In the wake of tragedy, Jonah was Charlie’s anchor, the man she connected with, the man who taught her everything she needed to ensure that she had the tools to work against and perhaps even prevent what had happened to her roommate from happening to anyone else. But what felt like the perfect love affair came to an end without an end when Jonah simply left, disappeared and moved away without explanation or goodbye. One day they were Jonah and Charlie, and the next day they were severed. Charlie managed to pull herself together and hone her skills, but now her education is over and her future is up in the air. So when she sees Jonah at a hacking convention, his brand of uncertainty is the last complication she needs.

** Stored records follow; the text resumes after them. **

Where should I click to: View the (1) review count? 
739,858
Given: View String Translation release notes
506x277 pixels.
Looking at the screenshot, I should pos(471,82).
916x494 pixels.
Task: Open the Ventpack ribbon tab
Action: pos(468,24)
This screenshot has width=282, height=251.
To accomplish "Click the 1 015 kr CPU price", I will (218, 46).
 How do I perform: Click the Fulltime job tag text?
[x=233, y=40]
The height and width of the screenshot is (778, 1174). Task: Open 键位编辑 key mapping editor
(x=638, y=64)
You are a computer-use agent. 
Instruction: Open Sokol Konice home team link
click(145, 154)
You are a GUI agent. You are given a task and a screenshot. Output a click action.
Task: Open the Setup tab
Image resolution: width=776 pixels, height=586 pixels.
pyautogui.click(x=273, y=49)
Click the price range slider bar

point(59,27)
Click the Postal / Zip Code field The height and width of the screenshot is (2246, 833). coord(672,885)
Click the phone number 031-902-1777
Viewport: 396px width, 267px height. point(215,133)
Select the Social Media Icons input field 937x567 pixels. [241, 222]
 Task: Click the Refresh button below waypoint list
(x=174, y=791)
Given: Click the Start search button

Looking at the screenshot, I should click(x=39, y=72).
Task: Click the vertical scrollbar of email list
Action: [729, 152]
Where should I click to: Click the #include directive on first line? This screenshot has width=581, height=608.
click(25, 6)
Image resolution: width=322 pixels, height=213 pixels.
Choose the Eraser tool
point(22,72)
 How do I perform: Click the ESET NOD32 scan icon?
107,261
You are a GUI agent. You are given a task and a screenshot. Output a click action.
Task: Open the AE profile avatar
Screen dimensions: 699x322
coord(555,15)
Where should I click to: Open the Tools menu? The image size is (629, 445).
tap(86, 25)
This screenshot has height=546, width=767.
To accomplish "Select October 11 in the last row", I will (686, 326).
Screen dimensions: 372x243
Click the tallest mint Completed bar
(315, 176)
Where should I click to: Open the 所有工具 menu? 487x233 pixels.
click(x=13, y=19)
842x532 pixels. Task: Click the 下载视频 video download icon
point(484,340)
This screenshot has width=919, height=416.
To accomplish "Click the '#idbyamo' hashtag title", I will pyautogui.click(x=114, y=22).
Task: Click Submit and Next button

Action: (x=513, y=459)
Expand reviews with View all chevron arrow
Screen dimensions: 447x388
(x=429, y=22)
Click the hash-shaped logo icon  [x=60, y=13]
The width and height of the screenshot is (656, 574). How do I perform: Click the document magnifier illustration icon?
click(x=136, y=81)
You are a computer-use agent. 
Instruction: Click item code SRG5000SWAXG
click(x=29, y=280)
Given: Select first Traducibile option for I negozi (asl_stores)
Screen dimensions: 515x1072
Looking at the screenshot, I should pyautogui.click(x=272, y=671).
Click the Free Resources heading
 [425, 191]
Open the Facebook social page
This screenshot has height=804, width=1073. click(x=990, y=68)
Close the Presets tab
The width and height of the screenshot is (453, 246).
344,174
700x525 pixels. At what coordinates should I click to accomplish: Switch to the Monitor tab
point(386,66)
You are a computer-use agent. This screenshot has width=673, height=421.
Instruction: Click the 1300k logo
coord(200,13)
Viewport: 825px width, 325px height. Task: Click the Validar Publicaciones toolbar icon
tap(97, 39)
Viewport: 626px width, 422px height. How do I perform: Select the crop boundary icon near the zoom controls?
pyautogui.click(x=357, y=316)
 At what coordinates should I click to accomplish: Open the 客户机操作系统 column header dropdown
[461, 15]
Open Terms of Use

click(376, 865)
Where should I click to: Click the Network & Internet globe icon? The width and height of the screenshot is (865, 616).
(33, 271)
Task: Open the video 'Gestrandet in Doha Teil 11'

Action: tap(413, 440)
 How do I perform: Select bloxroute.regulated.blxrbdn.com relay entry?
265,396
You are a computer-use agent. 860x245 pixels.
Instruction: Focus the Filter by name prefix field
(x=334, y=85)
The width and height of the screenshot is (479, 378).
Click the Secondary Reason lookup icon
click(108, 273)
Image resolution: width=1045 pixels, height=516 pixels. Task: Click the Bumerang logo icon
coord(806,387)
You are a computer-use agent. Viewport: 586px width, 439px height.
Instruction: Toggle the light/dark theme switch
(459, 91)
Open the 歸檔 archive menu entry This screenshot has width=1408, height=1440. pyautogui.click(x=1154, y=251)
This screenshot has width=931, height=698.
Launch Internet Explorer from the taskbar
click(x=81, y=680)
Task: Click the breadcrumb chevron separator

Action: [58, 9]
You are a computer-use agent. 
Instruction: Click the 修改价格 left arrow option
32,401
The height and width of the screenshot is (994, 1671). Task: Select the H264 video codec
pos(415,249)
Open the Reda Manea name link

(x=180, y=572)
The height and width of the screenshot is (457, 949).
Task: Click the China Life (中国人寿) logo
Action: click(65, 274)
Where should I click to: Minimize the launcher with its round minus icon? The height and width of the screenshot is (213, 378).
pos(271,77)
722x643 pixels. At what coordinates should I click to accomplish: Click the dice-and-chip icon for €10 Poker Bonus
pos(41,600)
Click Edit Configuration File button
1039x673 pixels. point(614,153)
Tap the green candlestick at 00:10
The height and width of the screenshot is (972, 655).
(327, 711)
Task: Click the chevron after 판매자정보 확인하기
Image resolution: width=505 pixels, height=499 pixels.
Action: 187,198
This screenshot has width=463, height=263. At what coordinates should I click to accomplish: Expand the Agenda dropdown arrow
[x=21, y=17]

While I’ve never stepped into the worlds of hacking or gaming, I had no trouble following along as the characters immersed themselves in that lifestyle. That’s probably because I spend my workdays surrounded by eccentric programmers and technology fiends, but still, it was interesting to see it new through Charlie’s eyes.
Charlie’s been getting by since Jonah walked out of her life, but since then she’s failed on the relationship front, and it seems her education and career aspirations are no more successful. Having now dropped out of school, her last ditch effort to secure a career will be to prove her hacking skills at a convention and hopefully catch the eye of a gaming or technology recruiter who might give her a shot. Running into Jonah, though, was a twist she didn’t expect, and while she knows it won’t go anywhere lasting, she’s not about to waste her week with him.
Jonah hates the way he left Charlie, but her single-minded and self-destructive track wasn’t something he could stay on with her. Leaving her was supposed to be her wake up call, and it seems to have worked — at the expense of his heart. But then he found her online persona and couldn’t help befriending her in a virtual world, and what started out as him simply checking in and checking up seems to have become something much more substantial. But Charlie’s come to depend on their friendship, and Jonah can’t figure out how to tell her the truth behind it.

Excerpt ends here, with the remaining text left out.